Start SELECTED PASSAGE
In order to realize the three-dimensional imaging of stationary or non-relative moving targets based on vortex electromagnetic wave radar, a three-dimensional imaging method with bistatic vortex electromagnetic wave radar is proposed in this paper. Compared with monostatic geometry, the bistatic geometry is applied, where two transmitters are set outside of the UCA. The angle between transmitting path and receiving path is relatively large, which means a new observation perspective for the target. Thus, in addition to the range-azimuth imaging, the elevation of radar target is expected to be obtained by utilizing the geometric relationship between the transmitters and the receivers.

In this paper, the echo model of bistatic vortex electromagnetic wave radar is constructed, and the capability of the elevation resolution of radar target is analyzed in Section 2. In Section 3, the three-dimensional imaging method is given. The elevation resolution and the calculation complexity of proposed algorithm are discussed in detail. Compared with [9], the number of array elements of receiving unit and the calculation complexity are significantly reduced. Finally, the effectiveness of the proposed method is verified by simulation experiments in Section 4. Conclusions are made in Section 5.
End SELECTED PASSAGE
PROBLEMS AND TASKS ->
**A.** According to the passage on bistatic vortex radar imaging, where are the two transmitters set?
**B.** Pick up the passage on bistatic vortex radar imaging after its last sentence and carry it forward.
The records that come after this passage are drawn from a separate, unrelated source.
Start DATA SECTION
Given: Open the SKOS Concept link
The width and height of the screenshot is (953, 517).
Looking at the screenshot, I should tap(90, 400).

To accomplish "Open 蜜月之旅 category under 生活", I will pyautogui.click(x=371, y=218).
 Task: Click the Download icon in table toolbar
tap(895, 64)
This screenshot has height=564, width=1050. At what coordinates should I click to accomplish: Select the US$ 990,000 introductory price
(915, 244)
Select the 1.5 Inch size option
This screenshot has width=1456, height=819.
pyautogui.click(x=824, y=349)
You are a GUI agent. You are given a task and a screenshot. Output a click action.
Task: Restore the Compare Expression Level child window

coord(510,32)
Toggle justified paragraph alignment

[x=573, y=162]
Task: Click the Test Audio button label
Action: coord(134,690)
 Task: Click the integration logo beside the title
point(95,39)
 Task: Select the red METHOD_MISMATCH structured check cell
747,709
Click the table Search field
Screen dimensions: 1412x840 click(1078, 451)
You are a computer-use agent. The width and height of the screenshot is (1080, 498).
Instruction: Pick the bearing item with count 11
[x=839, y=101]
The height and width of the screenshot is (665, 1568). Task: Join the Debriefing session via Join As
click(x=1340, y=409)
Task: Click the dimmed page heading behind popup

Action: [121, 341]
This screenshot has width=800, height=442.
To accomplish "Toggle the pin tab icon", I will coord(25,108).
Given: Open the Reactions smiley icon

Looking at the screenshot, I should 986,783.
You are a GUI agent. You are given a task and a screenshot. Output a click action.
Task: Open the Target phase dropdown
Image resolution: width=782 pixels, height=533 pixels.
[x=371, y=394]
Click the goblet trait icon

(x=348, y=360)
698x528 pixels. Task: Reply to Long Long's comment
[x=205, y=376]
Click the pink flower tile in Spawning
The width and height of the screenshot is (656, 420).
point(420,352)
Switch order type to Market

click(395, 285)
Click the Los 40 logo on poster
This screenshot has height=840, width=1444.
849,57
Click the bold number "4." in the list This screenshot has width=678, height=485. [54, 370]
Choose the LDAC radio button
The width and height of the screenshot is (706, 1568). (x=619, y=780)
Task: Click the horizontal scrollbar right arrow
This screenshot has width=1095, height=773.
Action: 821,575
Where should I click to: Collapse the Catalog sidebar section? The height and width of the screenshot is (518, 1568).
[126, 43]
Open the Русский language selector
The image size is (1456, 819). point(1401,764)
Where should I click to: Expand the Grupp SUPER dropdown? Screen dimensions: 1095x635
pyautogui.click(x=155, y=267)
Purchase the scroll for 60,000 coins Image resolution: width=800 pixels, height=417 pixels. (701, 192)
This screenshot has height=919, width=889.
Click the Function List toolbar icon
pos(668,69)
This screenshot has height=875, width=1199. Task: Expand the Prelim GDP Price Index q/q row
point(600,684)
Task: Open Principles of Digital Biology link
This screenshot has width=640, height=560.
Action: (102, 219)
End DATA SECTION
RESPONSE LIST ->
**A.** Outside of the UCA.

**B.**
2. Echo of Bistatic Vortex EM Wave Radar

As shown in Figure 1, the UCA is used as the receiving unit and the center of UCA is located at the coordinate origin $O$. The UCA is consisting of $N$ omnidirectional elements placed equidistantly on the circle with radius $b$. The location of the nth elements of the UCA is denoted as $S_n$. The transmitting unit is an independent omnidirectional antenna located at $O$, and the transmitted linear frequency modulation (LFM) signal is denoted as $s(t)$. Assume $P(r,\theta ,\varphi )$ is an arbitrary independent scatterer in the space. According to [3], the echo of the scatterer $P$ received by the UCA can be expressed as:

$$s_{total}(t,l)=\sigma J_l(kb\sin \theta )s(t-\tau )·e^{jl\varphi }$$

(1)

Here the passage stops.